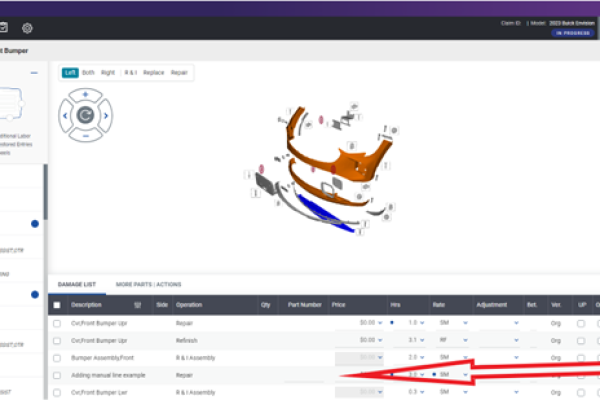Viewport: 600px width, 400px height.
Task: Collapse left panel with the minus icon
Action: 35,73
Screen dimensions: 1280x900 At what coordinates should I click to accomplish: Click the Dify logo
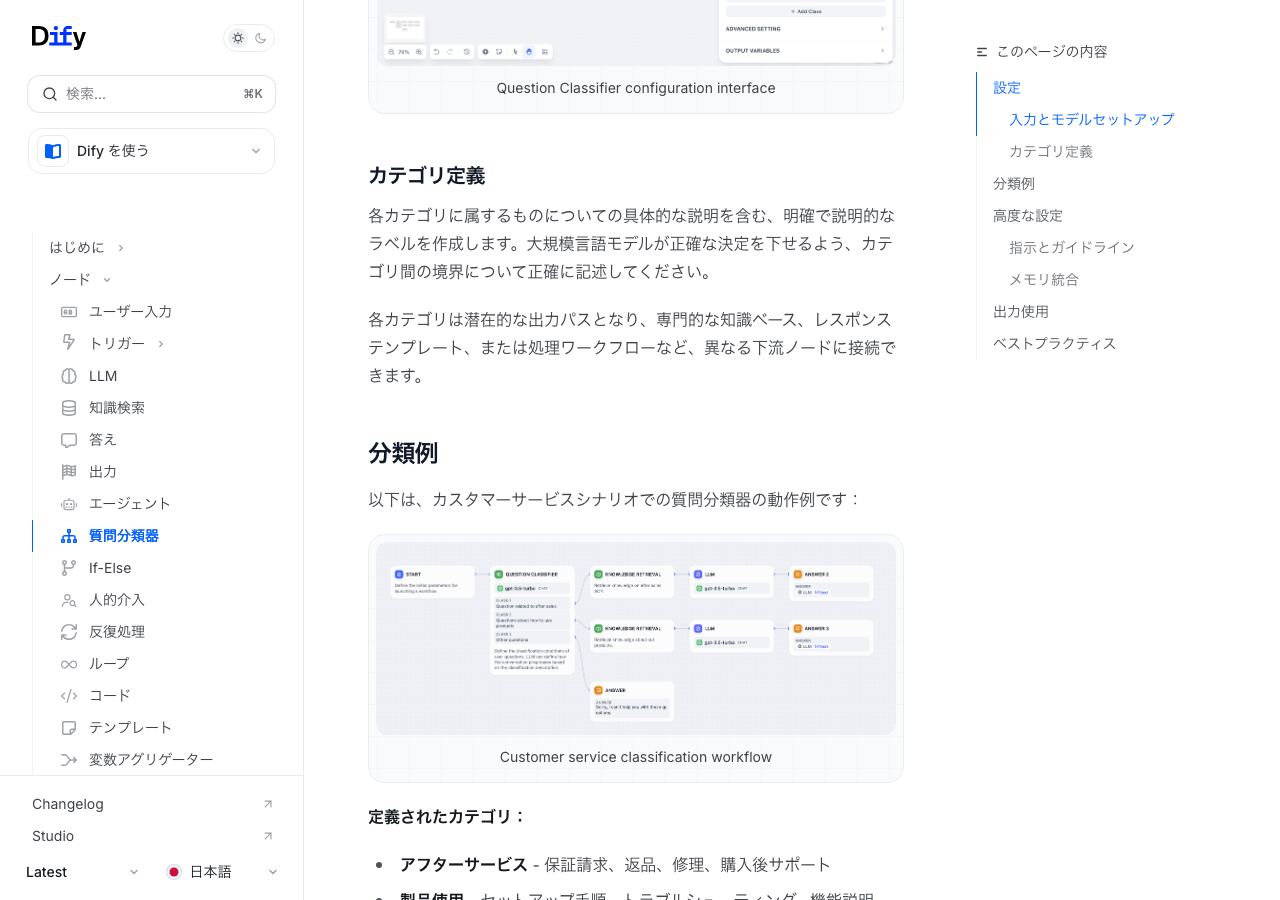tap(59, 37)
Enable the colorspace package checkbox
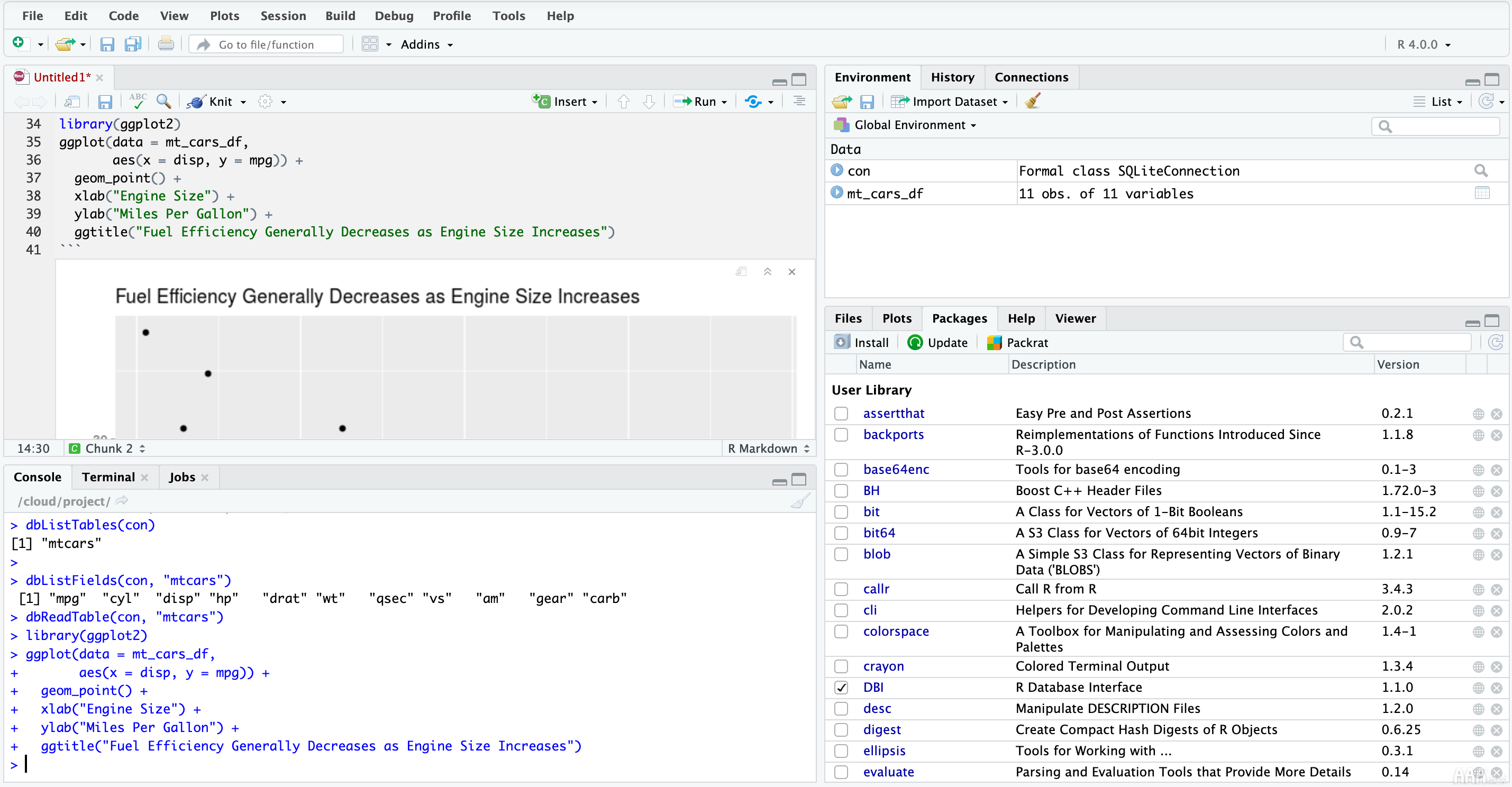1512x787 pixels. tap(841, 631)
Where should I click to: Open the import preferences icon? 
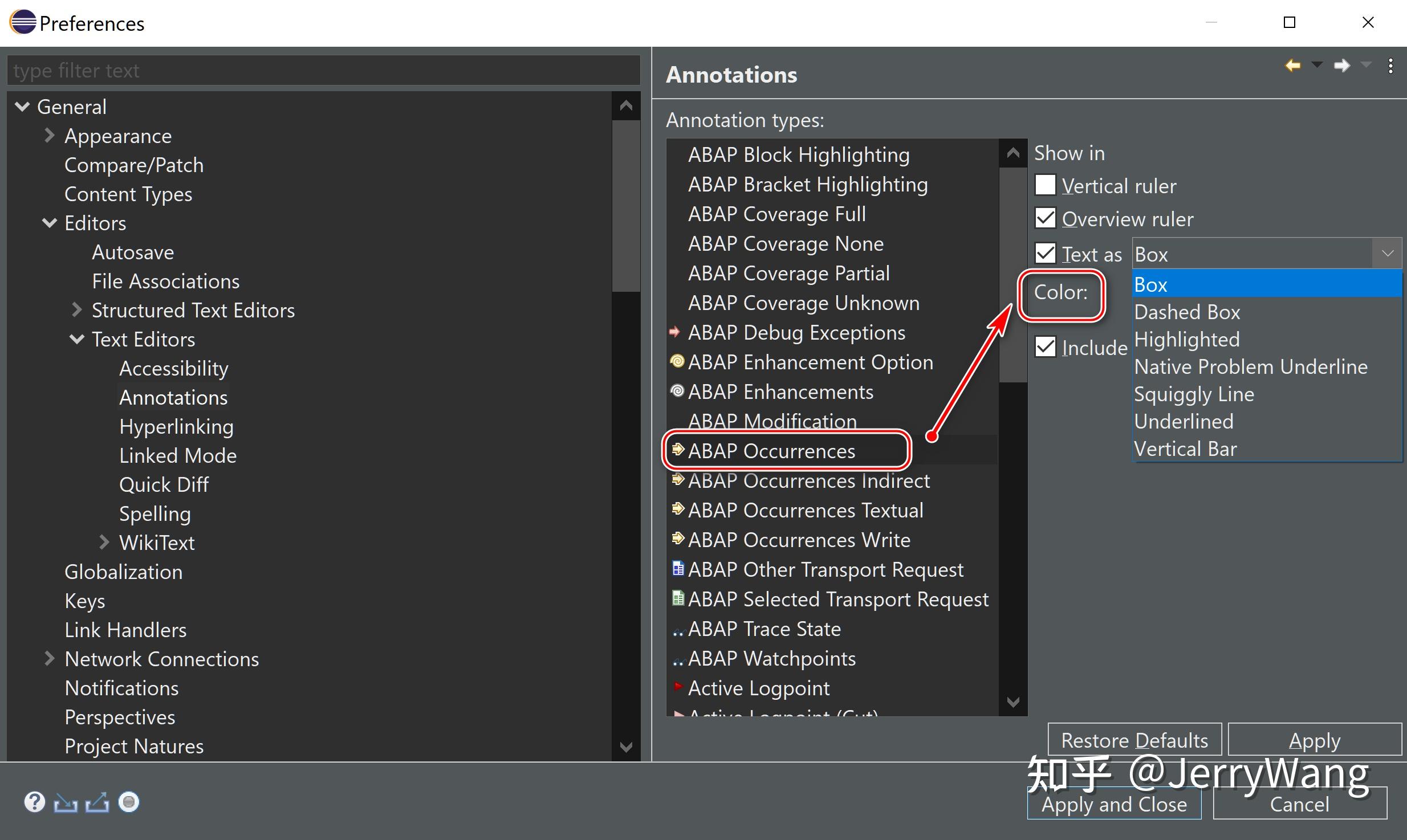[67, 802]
= = = = =
## Short exercise:
Can you arrange every line of the entries above as a numbered list, skipping blank lines and leaving out the pictures?

## Result:
1. Viewport: 600px width, 400px height.
2. Task: Collapse left panel with the minus icon
3. Action: 35,73
4. Screen dimensions: 1280x900 At what coordinates should I click to accomplish: Click the Dify logo
5. tap(59, 37)
6. Enable the colorspace package checkbox
7. 1512x787 pixels. tap(841, 631)
8. Where should I click to: Open the import preferences icon? 
9. [67, 802]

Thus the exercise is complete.